Some Observations on Modern Cerebral Surgery. -Brewer (Med. News, December 23, 1899) says that the results of exploratory cerebral surgery have been unsatisfactory. The first condition treated of is traumatism, with or without fracture. Hemorrhage, contusion, laceration of or pressure on the parts, with abscesses, cysts, areas of chronic meningitis or cerebral softening as secondary results, require prompt surgical interference and measures to prevent sepsis. Four cases are reported, one of which died as a result of sepsis, and another from a depression of the cortex. In cases of recent traumatic epilepsy of the Jacksonian type, or where the general form results, operation is advisable, but in old cases where the habit has become established or cortical degeneration taken place, it is of little use. One case of the latter kind is reported, the fits ceasing for a few weeks, but finally recurring. In a case of recent Jacksonian epilepsy of the left arm and hand, relief followed the removal of the depressed bone. Another case in which general attacks followed the local was relieved by operation. A case of tumor of the cerebellum is reported as follows: Man 26 years old; had constant occipital headache, persistent vomiting, marked dizziness, staggering gait, impairment of vision, and did not improve on treatment.

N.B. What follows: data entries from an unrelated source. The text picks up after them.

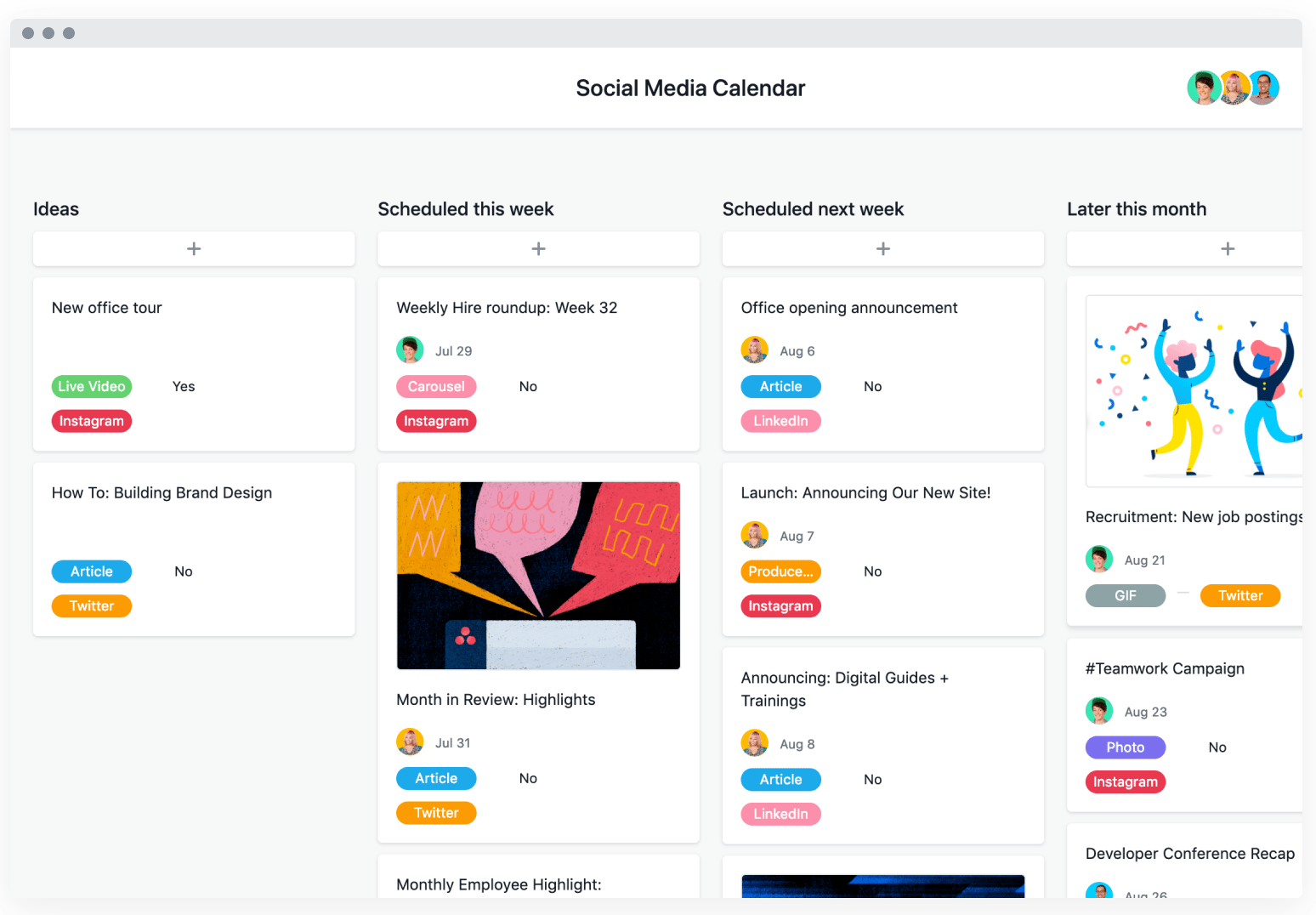Open the Carousel tag on Weekly Hire roundup
Viewport: 1316px width, 915px height.
pos(436,386)
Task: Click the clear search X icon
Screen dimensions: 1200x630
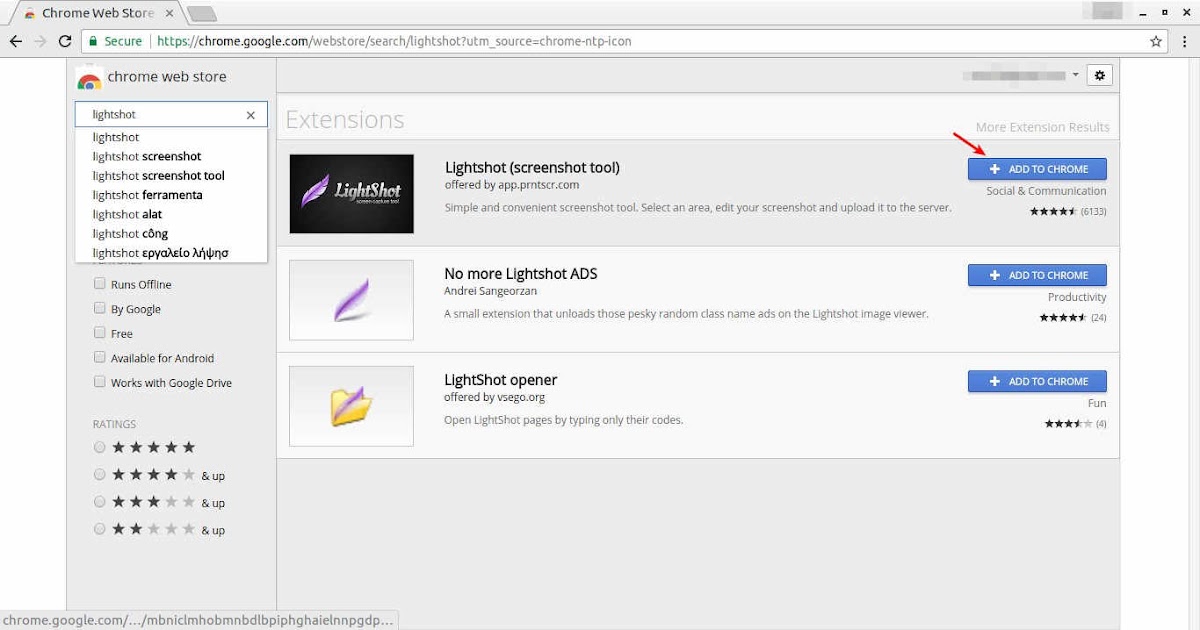Action: pyautogui.click(x=250, y=114)
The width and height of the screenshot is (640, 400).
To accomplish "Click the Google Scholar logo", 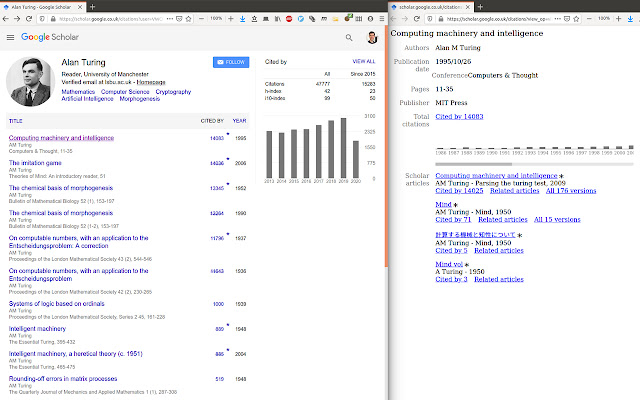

Knee jerk gradually disappeared; slight ataxia of the upper extremities and double optic neuritis developed. Recovery followed the removal of a small tumor from the cerebellum, one and one-fourth inches in, near the middle line. In persisting and progressive trifacial neuralgia complete relief can only be obtained by removal of the gasserian ganglion and the intercranial portions of the trunk. In the operation suggested by Hartley, entrance is effected through the temporal bone just above the zygoma. A case of the author's showed no unpleasant effects, except a numbness of the side of the face.